**Excerpt provided:**
+===+

Excerpt from:  NetSuite and NetSuite Consulting
.
November 26, 2007

Improving Customer Service with CRM

Use Business Analytics to Turn the Ship Towards Improved Customer Service

I'm fascinated by service.  We are all consumers, and in this day and age of fierce ecommerce competition for goods where low price is the entry point to survival, how do you separate yourself from the competition?  A CRM strategy around providing your customers with good service can make the difference.  And real improvements in this area do not require additional budget.

Knowledge about your customer should be alive and well in your CRM system, and appropriate mining of that knowledge is key to improved service.  Relevant information like customer inquiries about your products, their buying habits, problems they may have and, finally, customer measured satisfaction, should readily available.  Armed with these facts, it is easier to achieve company buy-in for change. And with buy-in, you can implement changes, improve company policies and business workflows, and create a customer service-centric company. Lacking the information to back up your case for change, your ideas may go by the wayside.

Busy colleagues who are not convinced that your company needs to improve customer service, or that improved customer service can help achieve top and bottom line results, will turn their attention to other tasks at hand. A new adword campaign is an intriguing challenge and may jump start sales, but you know that in three months you'll be looking at the same customer service issues and the same lack of repeat customers.

So what are a few questions your CRM system needs to answer for you to take control of customer service and start implementing change?  Here are a few analytics that we find useful:

1. Do you know how many inquiries you receive about your products and how quickly your team responds to those inquiries? 

2. Can you track how your customers feel about your product/service or their interactions with your company?

3. Are you able to identify high return items which, in turn, help you identify manufacturing partner problems? 

4. Do you know what your top customer escalation issues are?

+===+

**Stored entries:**

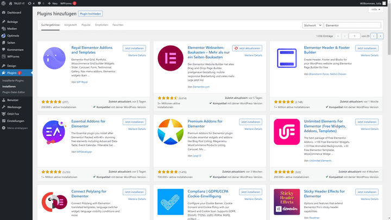Image resolution: width=391 pixels, height=220 pixels.
Task: Expand the Hilfe help panel
Action: click(x=375, y=9)
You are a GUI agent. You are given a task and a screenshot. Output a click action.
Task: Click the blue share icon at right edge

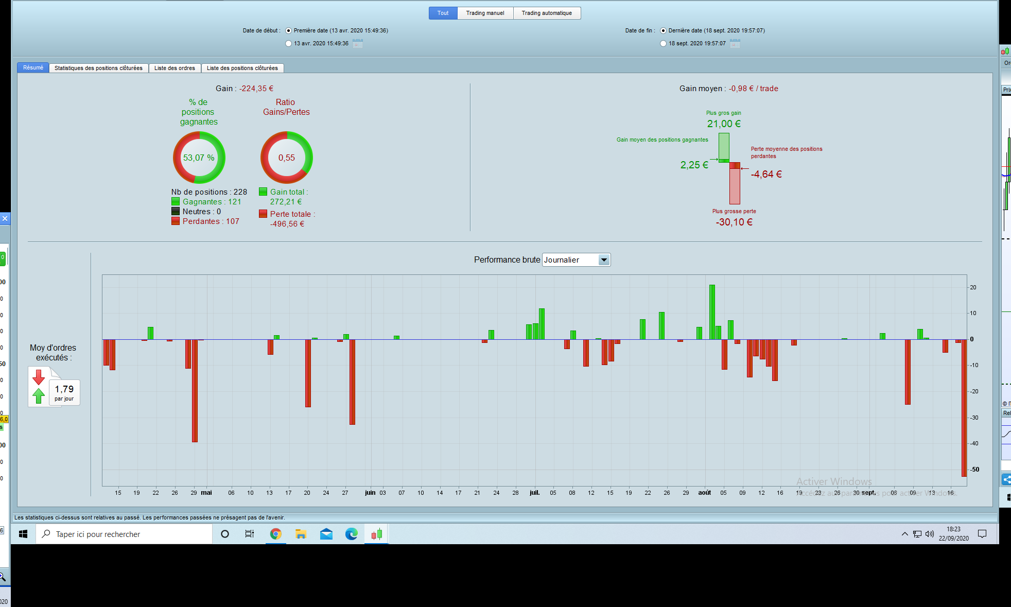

+===+

**Tasks to complete:**
A - Transcribe every line of the stored entries as they appear, omitting the pictures.
B - Write the next portion of the CRM excerpt, beginning immediately after its final line.
These records bear no relation to the CRM excerpt.

**Answers for the exercise:**
A -
Image resolution: width=391 pixels, height=220 pixels.
Task: Expand the Hilfe help panel
Action: click(x=375, y=9)
You are a GUI agent. You are given a task and a screenshot. Output a click action.
Task: Click the blue share icon at right edge

B -
5. Can you track service improvement goals easily and share it across the company in real time?

Of course, we implement NetSuite Customer Service for our clients, so we are naturally partial to NetSuite, but all CRM systems should deliver these answers and more. Some of the most important functions of a good CRM platform, from our experience, include:

  • Ability to take customer cases, or incidents, from multiple channels like email, online form, or telephone, of course
  • Service integrated with full customer record including sales history
  • Configurable service escalation paths by product, department, severity, service rep seniority, case creation time and date, or any combination of these

The key message from these bullet points is that customer ease of use and the structure of our response system translate to fewer lost customers. Having customer service incidents is not the problem, and if you have customers, you will have service incidents. The problem is not managing them professionally through a strong and clearly understood business process. Are you just selling widgets? Or are you selling the experience the widgets provide? If it's the experience, and I hope that it is, then you need to protect and nurture that experience from the first sale to the next, and the next, and the next.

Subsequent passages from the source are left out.